*Texte à lire*.

◆ ◆ ◆ ◆ ◆ ◆ ◆

Le Grand Conseil prend acte du retrait de la proposition de motion 1548.
M. Gilbert Catelain (UDC). Monsieur le président, je propose qu'au moins un thème soit traité ce soir encore, soit la résolution qui permettrait de remercier les différents services qui ont participé à la sécurité de ce sommet. Si cela devait se faire dans plusieurs mois, ces remerciements n'auraient plus aucun intérêt. Je vous engage à soutenir cette proposition.
M. Jean Rémy Roulet (L). Avant d'entamer ces débats, il avait été convenu avec certains partis de l'Alternative qu'une fois la question de la commission parlementaire réglée nous aurions pu traiter quelques sujets consensuels - c'est ainsi qu'ils les avaient définis. Je propose donc de traiter non pas une, mais deux motions: le premier thème concerne les remerciements au corps de police, ainsi qu'aux sapeurs pompiers et aux administrations publiques qui ont oeuvré pour la mise en place du G8. (Protestations.)L'Alliance de gauche, je crois par la voix de M. Grobet, avait même prévu que nous remercions le corps de la voirie de Genève. Je crois que ce serait digne de le faire en clôture des débats de ce soir, si tant est que nous voulions les clore sur une note positive. Il y a donc toute une cohorte de personnes qui attendent ces remerciements, qui se sont donnés - sans jeu de mots - corps et âme durant ces quelques jours passés. Je vous propose que nous votions à l'unanimité et avec un débat extrêmement bref la résolution R 475. De même qu'il y avait un consensus autour de la motion 1551 concernant l'indemnisation des victimes de déprédations commises durant le sommet d'Evian, je crois qu'entre hier et aujourd'hui, malgré la ferveur de nos débats, il y a un thème sur lequel nous étions tous d'accord, c'est que les victimes des manifestations devaient être au plus vite remboursées. Le Conseil d'Etat a répondu à cela par un communiqué de presse très clair.

◆ ◆ ◆ ◆ ◆ ◆ ◆

*Exercice 1*.
Répondez aux questions suivantes sur l'extrait de débat.
(a) Quelle proposition de motion est retirée ?
(b) Quel parti M. Gilbert Catelain représente-t-il ?
(c) Selon M. Jean Rémy Roulet, quel corps l'Alliance de gauche avait-elle prévu de remercier ?
*Exercice 2*.
Recopiez fidèlement le passage de l'extrait de débat allant de « M. Gilbert Catelain » jusqu'à « soutenir cette proposition. ».
*Exercice 3*.
Résumez l'extrait de débat en deux phrases.

◆ ◆ ◆ ◆ ◆ ◆ ◆

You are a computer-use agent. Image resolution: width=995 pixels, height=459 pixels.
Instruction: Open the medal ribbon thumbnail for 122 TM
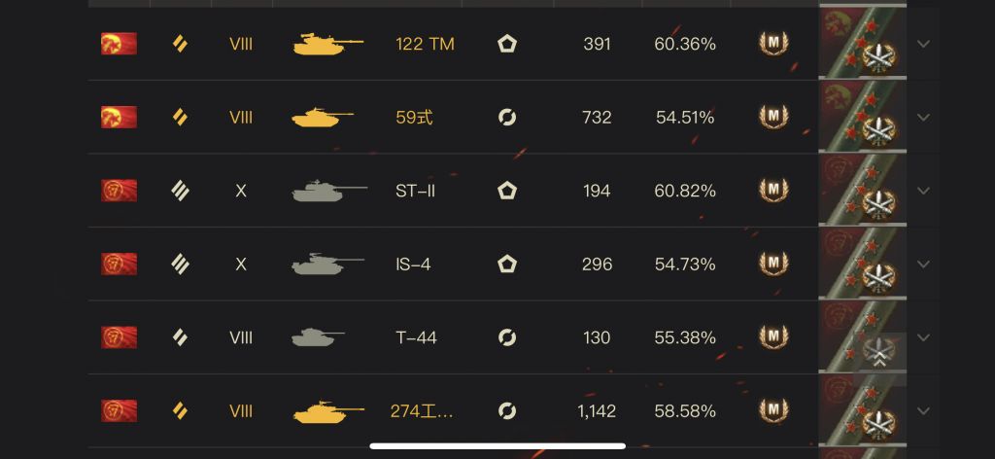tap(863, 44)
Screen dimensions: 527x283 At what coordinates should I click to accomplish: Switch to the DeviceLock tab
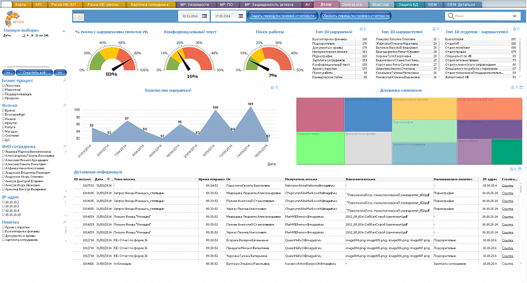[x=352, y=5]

◆ ◆ ◆ ◆ ◆ ◆ ◆

*Réponse attendue 1*.
(a) La proposition de motion 1548.
(b) L'UDC.
(c) Le corps de la voirie de Genève.

*Réponse attendue 2*.
M. Gilbert Catelain (UDC). Monsieur le président, je propose qu'au moins un thème soit traité ce soir encore, soit la résolution qui permettrait de remercier les différents services qui ont participé à la sécurité de ce sommet. Si cela devait se faire dans plusieurs mois, ces remerciements n'auraient plus aucun intérêt. Je vous engage à soutenir cette proposition.

*Réponse attendue 3*.
Après le retrait de la proposition de motion 1548, M. Gilbert Catelain propose de traiter encore ce soir la résolution remerciant les services qui ont participé à la sécurité du sommet. M. Jean Rémy Roulet propose de voter la résolution R 475 de remerciements à la police, aux sapeurs-pompiers et aux administrations publiques, et rappelle le consensus autour de la motion 1551 sur l'indemnisation des victimes de déprédations commises durant le sommet d'Evian.